--- EXTRACTED TEXT ---
+ + + + + + +

# Loopback ping ?



## reezin14 (Oct 16, 2007)

I was wondering what can a loopback ping(127.0.0.1) be use for.I've read that this can be used even if a nic card isn't installed,so what's the point of this command ? I thought it could be use to tell you if your nic is working correctly or not.TIA


----------



## Courtneyc (Dec 7, 2003)

The loopback ping does not test your network card; it tests the TCP/IP protocol.

Courtney


----------



## reezin14 (Oct 16, 2007)

Could you explain more please.


----------



## Courtneyc (Dec 7, 2003)

In order to access the Internet, you need three things: a client, an interface, and a protocol. 

The client is called "Client for Microsoft Networks." This is the default.

The interface is the network card, whether it be a network interface card, a wireless radio, an IEEE 1394 (FireWire) port, or a USB port with an adapter.

+ + + + + + +

--- DATA ---
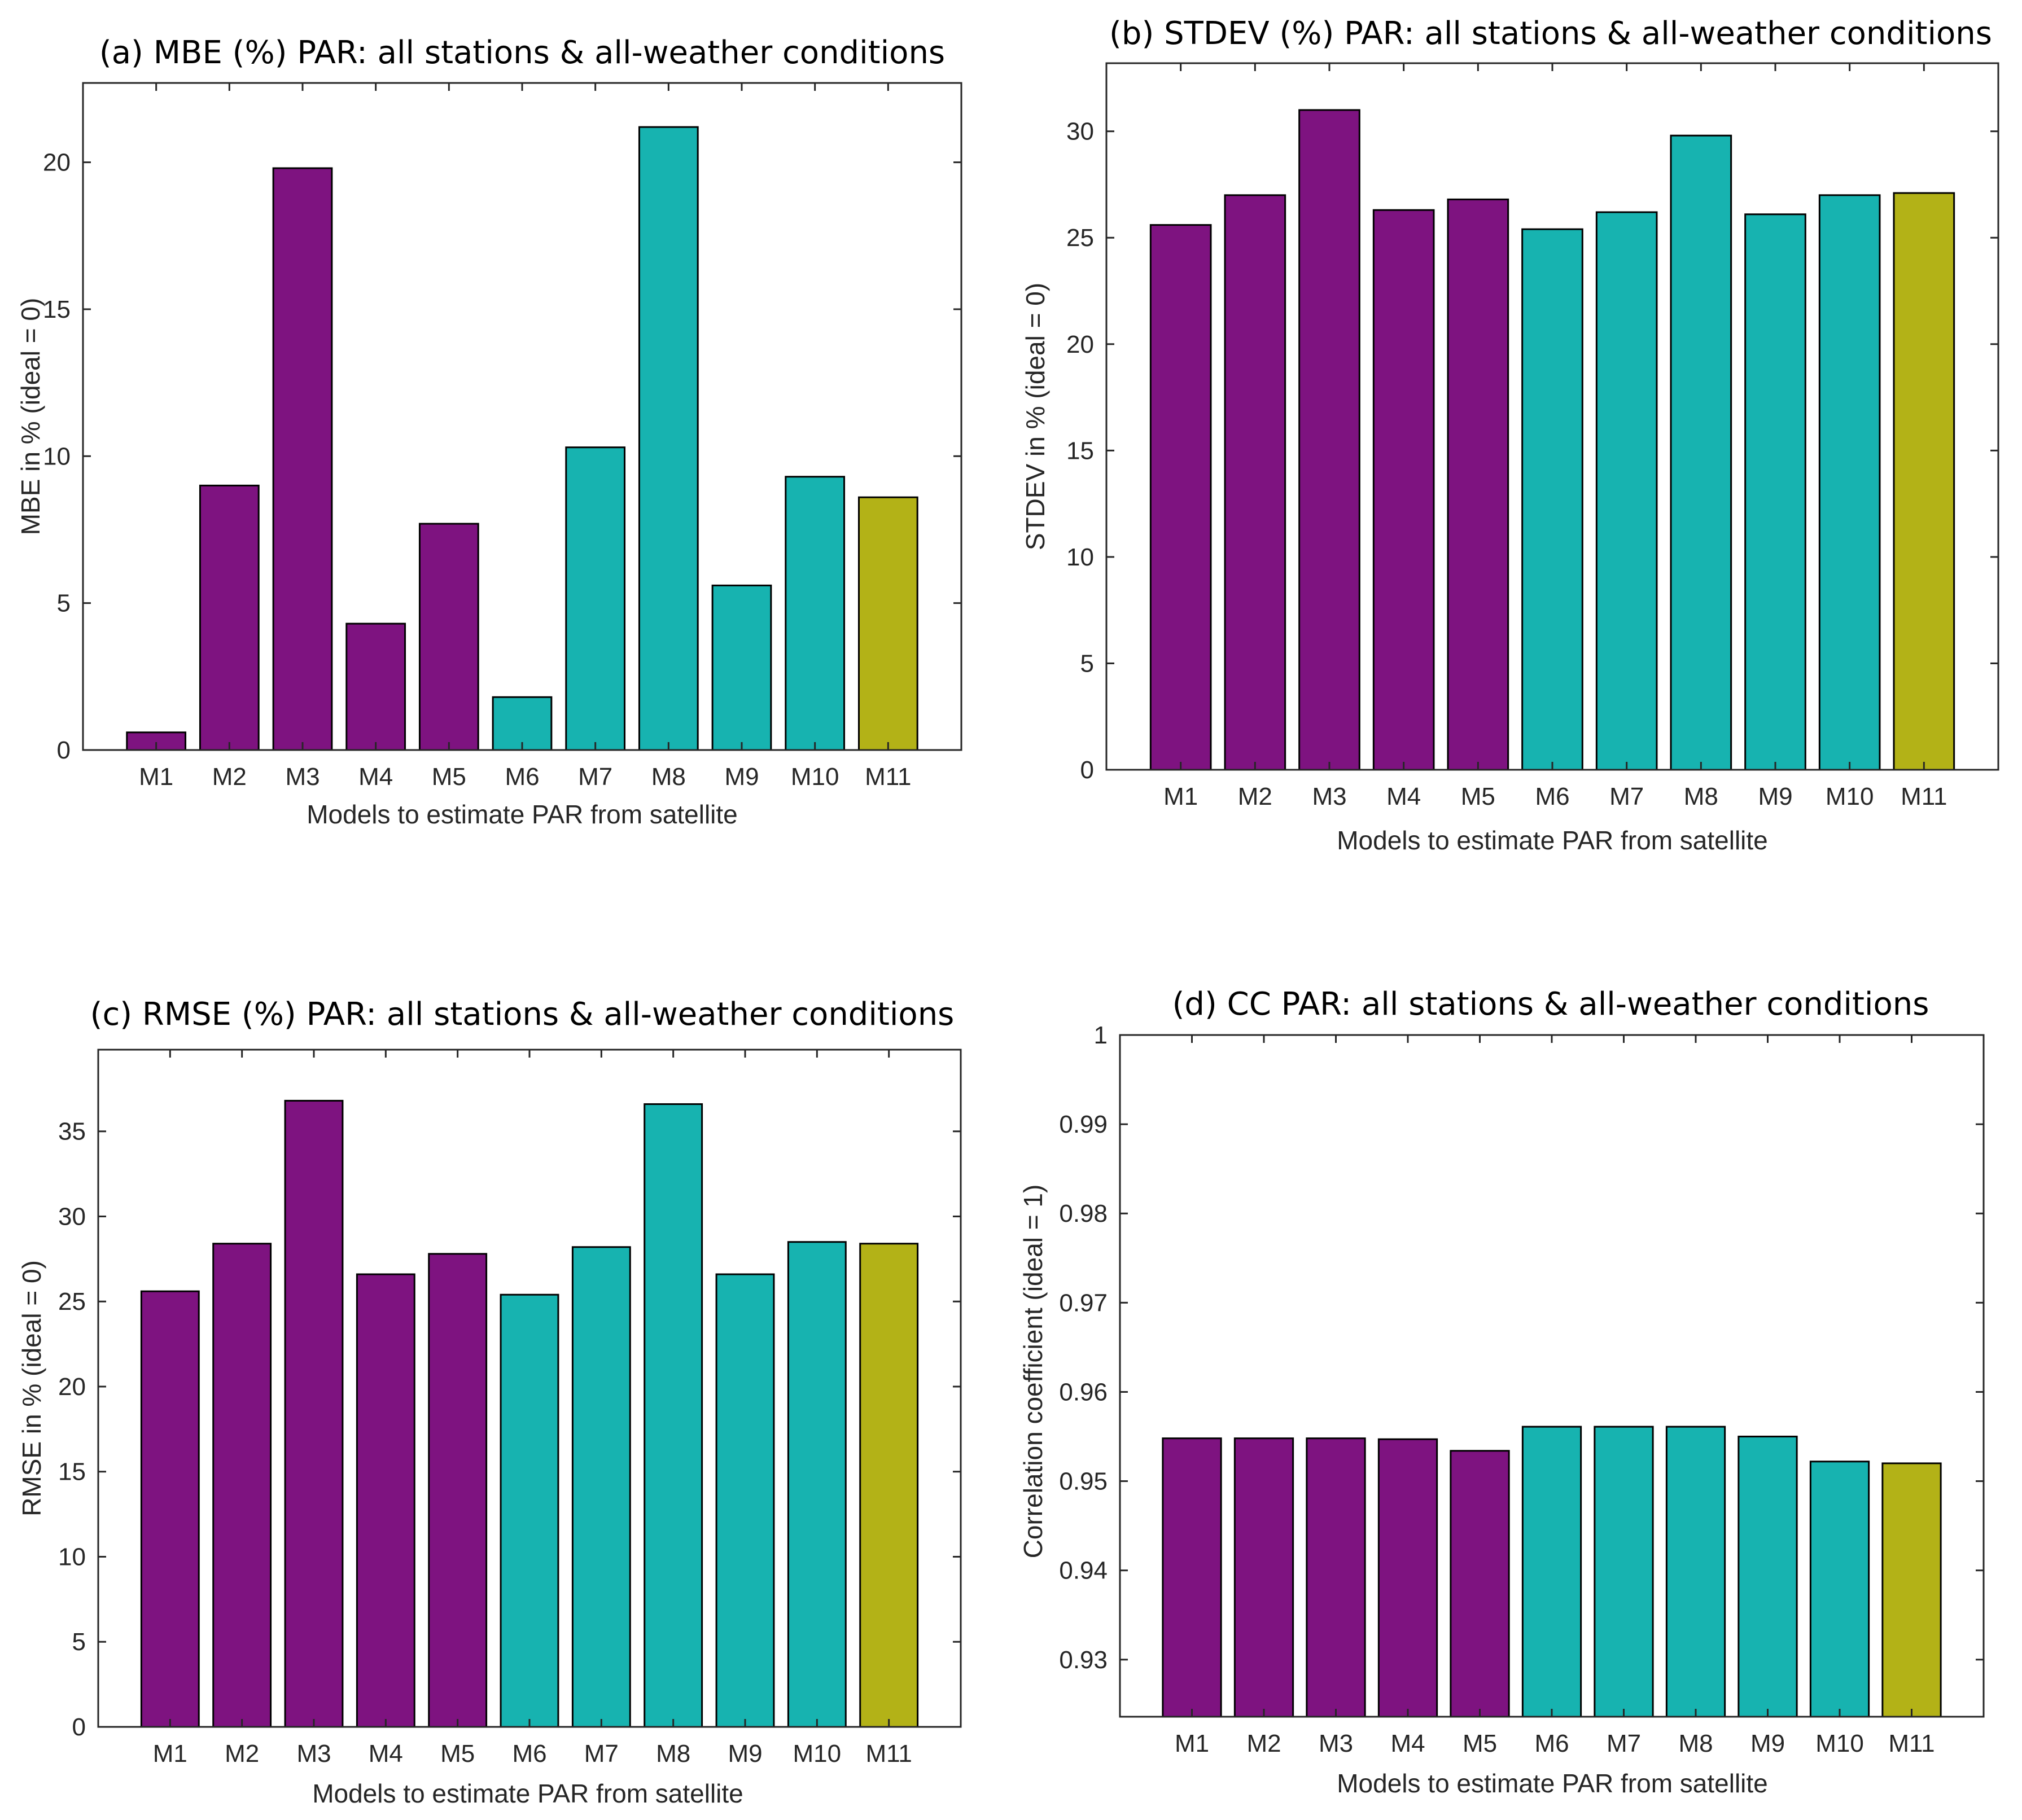 The height and width of the screenshot is (1820, 2022). What do you see at coordinates (1553, 840) in the screenshot?
I see `x-axis-label-b: Models to estimate PAR from satellite` at bounding box center [1553, 840].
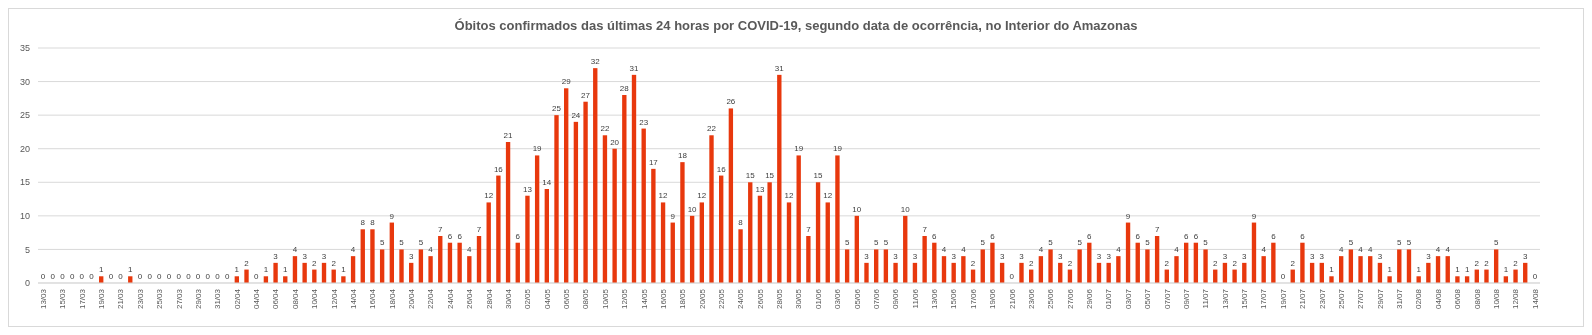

+ + + + + + +

--- CHECK YOUR UNDERSTANDING ---
A. Give again the part of the loopback ping thread that opens with the words containing "Could you explain" and closes with "is the default.", swapping "Internet" for "web".
B. Write the next part of the loopback ping thread, picking up where it stops.

--- ANSWERS TO THE EXERCISE ---
A.
Could you explain more please.


----------



## Courtneyc (Dec 7, 2003)

In order to access the web, you need three things: a client, an interface, and a protocol. 

The client is called "Client for Microsoft Networks." This is the default.

B.
The protocol is a set of rules that everyone who wants to communicate with each other, must follow. The agreed upon protocol for the Internet is a suite of protocols commonly called Transmission Control Protocol / Internet Protocol (TCP/IP). Although some people believe that there are only two protocols involved, there are actually quite a few. There are week-long classes on the subject. (I know, I am an instructor.)

The loopback address 127.0.0.1 is identified by Windows (or whatever operating system you use) as a loopback address. In fact 127 anything is a loopback address. If you were to ping 127.34.2.87, it would still come back as a loopback.

If you were to study the TCP/IP protocol, you would eventually encounter the OSI model, which consists of layers. To send packets to the Internet, you go down the layers to layer 1 before it gets out onto the wire.

The network card operates at layers 1 and 2. To test TCP/IP, you only have to go down to layer 3. Pinging the loopback address goes down to layer 2, but it doesn't actually send anything out.

If you wanted to test the network card, you would ping the actual address of the network card, then the default gateway. This would tell you that your network card is working and that you are able to route traffic.

You can see all this by going to a command prompt and typing "route print." If you have just one network card, you will still see two interfaces. One will be your IP address; the other will be the loopback address.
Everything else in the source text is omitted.